The regulation originated with the Durbin Amendment to the Dodd-Frank Act of 2010, which mandated that interchange fees “be reasonable and proportional to the cost incurred by the issuer” with respect to the transaction. At issue in the lawsuit was the formula the Fed came up with to meet this standard.
According to the plaintiff, a North Dakota convenience store and truck stop called Corner Post, the Fed created a “one-size-fits-all” standard rather than one tailored to specific issuers and transactions.
Per the lawsuit, “the complaint challenged Regulation II on the ground that it allows higher interchange fees than the statute permits.”

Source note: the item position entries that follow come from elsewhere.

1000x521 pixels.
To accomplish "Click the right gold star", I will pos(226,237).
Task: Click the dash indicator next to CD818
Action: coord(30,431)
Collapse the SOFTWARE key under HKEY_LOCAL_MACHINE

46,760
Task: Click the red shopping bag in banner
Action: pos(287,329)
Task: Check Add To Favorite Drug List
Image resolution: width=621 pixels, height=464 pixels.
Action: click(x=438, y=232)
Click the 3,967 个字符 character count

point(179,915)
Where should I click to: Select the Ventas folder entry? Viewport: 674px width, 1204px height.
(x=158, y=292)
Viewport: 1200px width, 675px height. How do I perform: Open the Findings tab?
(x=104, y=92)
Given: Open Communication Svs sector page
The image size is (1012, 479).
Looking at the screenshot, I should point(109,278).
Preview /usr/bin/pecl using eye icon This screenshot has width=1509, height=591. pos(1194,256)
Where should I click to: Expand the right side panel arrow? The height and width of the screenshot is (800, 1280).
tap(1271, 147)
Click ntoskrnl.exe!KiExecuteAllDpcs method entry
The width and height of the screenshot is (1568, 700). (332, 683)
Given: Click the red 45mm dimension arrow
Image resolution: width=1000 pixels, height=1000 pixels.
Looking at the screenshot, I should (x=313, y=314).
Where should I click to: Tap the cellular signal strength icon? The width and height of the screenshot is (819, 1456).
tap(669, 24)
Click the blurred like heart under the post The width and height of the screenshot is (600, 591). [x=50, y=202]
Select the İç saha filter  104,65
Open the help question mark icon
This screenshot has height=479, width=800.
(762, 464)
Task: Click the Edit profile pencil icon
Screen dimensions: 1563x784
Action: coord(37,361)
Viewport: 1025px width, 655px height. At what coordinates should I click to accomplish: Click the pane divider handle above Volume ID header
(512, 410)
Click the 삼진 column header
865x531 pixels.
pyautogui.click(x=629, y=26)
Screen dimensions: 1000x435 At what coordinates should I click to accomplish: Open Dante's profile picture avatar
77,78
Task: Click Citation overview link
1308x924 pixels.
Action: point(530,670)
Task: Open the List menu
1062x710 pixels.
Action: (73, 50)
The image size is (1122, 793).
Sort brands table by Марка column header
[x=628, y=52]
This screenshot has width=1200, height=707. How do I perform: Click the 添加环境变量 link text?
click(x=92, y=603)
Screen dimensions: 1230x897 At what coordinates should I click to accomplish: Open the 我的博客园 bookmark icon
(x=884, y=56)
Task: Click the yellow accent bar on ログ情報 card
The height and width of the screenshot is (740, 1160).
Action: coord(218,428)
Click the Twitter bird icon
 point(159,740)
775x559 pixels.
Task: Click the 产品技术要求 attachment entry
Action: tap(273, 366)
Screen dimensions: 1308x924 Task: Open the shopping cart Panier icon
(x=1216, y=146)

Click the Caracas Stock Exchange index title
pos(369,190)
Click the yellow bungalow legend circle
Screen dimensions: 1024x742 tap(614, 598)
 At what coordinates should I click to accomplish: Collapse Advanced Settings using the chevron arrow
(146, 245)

The National Retail Federation, which welcomed the decision, explained it this way: While the Fed initially proposed setting the fee between 7 cents and12 cents based on the incremental cost of each transaction, it later incorporated fixed costs, fraud losses, transaction monitoring, and networking processing fees, raising the rate to more than 21 cents.
The lobbying group added that in the years since the creation of the rule, the Fed has periodically reviewed banks’ transaction costs, but has not lowered the cap in proportion to falling costs, citing a survey that average costs had dropped to 3.9 cents by 2021.
Banking advocates such as the Bank Policy Institute and The Clearing House Association contest this framing, arguing in a “friend of the court” brief that overturning Regulation II would threaten “their members’ ability to recover a reasonable return on—indeed even the full costs of—enabling debit card transactions, as required by the Durbin Amendment.”